Location: Southeast Watershed Research2011 Annual Report
1a. Objectives (from AD-416)
Evaluate FGD gypsum influences soil physical properties and losses of P from poultry litter on pastures (Watkinsville and Auburn) and crop land (Oxford). The research would help establish proper combinations of rates of FGD gypsum and poultry litter to reduce losses of P in runoff and improve soil productivity and provide documentation of water quality improvements associated with FGD gypsum needed to help qualify practices for use as a BMP and water quality improvement credits.
1b. Approach (from AD-416)
Watkinsville and Auburn– FGD gypsum and poultry litter will be applied at four rates (0, 2, 4, 6 Mg ha-1) to bermudagrass pasture to evaluate changes in available soil P over three years.
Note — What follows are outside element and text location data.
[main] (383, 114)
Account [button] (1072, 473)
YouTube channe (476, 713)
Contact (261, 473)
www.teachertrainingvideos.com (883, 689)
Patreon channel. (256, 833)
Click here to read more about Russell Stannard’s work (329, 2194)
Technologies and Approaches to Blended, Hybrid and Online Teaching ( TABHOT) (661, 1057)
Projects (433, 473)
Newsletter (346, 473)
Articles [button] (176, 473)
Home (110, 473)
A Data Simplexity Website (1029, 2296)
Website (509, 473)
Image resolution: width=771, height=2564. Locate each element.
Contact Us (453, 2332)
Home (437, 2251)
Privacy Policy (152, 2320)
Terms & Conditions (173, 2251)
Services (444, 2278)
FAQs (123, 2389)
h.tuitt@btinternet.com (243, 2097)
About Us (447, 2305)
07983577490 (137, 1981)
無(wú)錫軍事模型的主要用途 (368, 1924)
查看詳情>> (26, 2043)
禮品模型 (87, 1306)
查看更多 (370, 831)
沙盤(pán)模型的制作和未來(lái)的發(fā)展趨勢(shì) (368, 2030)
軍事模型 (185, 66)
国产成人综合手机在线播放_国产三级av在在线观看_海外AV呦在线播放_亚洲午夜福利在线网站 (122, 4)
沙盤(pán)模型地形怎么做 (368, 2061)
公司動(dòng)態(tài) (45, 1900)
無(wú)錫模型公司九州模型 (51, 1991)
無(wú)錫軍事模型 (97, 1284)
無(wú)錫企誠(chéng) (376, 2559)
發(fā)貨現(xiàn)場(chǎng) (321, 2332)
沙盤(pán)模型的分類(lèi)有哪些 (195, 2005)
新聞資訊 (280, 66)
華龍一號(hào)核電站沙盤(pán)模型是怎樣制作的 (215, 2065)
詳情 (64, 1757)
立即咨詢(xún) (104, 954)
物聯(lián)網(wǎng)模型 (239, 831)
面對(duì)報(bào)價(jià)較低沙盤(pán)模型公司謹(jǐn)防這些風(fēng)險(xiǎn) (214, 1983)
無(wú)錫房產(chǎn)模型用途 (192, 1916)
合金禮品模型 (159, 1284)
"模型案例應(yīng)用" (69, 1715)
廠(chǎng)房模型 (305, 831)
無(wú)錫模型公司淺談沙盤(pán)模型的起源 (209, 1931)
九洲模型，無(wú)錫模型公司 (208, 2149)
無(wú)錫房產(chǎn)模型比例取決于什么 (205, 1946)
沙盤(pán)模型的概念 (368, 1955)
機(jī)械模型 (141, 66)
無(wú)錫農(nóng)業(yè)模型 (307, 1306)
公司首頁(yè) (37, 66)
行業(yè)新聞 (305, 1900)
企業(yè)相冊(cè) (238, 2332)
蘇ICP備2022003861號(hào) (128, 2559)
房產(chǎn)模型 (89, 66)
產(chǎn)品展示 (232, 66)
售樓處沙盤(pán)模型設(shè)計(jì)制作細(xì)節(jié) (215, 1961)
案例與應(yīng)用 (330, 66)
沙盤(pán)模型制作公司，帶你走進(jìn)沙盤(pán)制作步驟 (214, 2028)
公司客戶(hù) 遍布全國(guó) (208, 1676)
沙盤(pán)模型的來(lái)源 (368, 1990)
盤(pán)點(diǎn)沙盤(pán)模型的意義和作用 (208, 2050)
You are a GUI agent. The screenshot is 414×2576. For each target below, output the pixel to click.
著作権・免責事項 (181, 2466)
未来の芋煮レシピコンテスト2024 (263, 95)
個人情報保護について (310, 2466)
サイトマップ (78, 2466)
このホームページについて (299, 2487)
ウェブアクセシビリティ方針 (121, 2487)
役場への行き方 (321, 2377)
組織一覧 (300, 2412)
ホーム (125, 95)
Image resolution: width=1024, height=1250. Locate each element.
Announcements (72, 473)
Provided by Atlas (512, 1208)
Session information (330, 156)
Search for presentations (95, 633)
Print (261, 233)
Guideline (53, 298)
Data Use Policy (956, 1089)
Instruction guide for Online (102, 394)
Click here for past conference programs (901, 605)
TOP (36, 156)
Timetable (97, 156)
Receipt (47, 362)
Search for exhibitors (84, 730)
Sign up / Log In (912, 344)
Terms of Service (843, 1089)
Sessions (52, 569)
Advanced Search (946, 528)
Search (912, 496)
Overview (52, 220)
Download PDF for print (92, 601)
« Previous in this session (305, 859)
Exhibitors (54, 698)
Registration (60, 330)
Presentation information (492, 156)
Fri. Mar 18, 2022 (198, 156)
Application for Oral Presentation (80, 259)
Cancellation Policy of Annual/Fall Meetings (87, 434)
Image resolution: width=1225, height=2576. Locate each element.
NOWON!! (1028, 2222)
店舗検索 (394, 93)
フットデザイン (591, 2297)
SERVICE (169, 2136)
Use of similar treatments at Auburn and Watkinsville is to evaluate differences in treatment effects associated with differences in soil and climate at the two locations. FGD gypsum and poultry litter would be applied annually and measurements of soil P fractions (Total P, water soluble P, Mehlich P, and organic P) would be made at 6 month intervals. Soil aggregate stability would be measured yearly to evaluate impacts of FGD gypsum on soil structural stability. In addition we would evaluate FGD gypsum and poultry litter effects on forage production and quality along with the potential for nutrient removal by grazing and haying which is important for management of high P soils. Forage would be harvested at regular intervals to simulate haying and evaluated for P content (P removal) and forage quality. Results would establish potential for using FGD gypsum as an amendment to increase poultry litter application rates and improve water use efficiency on pasture and hay land. Oxford - Two studies will be conducted at the Northeast Mississippi Experiment Station at Verona. In one study, we will evaluate the effects of FGD gypsum on an existing set of no-till cotton plots. FGD gypsum application rates of 0, 1, 1.5, 2, and 3 tons/acre would be applied on a replicated plot experiment. The other study will evaluate the effects of tillage-gypsum interactions on soybean yields. The three tillage treatments are no-till, fall chisel-harrow, and conventional. Plot sizes, gypsum application rates, and replications are identical to those for no-till cotton. Crop yields will be measured by the experiment station personnel responsible for all agronomic practices. Following harvest each growing season, soil cores will be collected to a depth of 36 inches from each plot and characterized for water dispersible clay as a measure of erodibility, particle size distribution, organic carbon content, pH, exchangeable Al, exchangeable bases, total calcium, sulfur, nitrogen, and phosphorus.
3. Progress Report
This project contributes to research objective 1 of this in-house project: Develop and document crop and animal production practices that improve productivity and benefit natural resources by improving soil and water management and nutrient cycling. This cooperative project with the Tennessee Valley Authority investigates the effects of flue gas desulfurized gypsum (FGD-gypsum) on forage production, soil properties, and movement of phosphorus in association with land applications of poultry litter as a source of nutrients for piedmont soils. The overall project involves three Agricultural Research Service (ARS) locations (Auburn, Alabama, Oxford, Mississippi, and Watkinsville, Georgia). The United States Environmental Protection Agency’s (USEPA) Office of Resource Conservation and Recovery is cooperating in the project for risk assessment In 2011 we contributed to a risk assessment for FGD-gypsum in cooperation with USEPA. We also conducted the 3rd year rainfall simulations and are in the process of analyzing samples and data from the simulation. We continue to cooperate with ARS’ Environmental Management and Byproducts Utilization Laboratory. Annual reports were given to participating utilities and USEPA.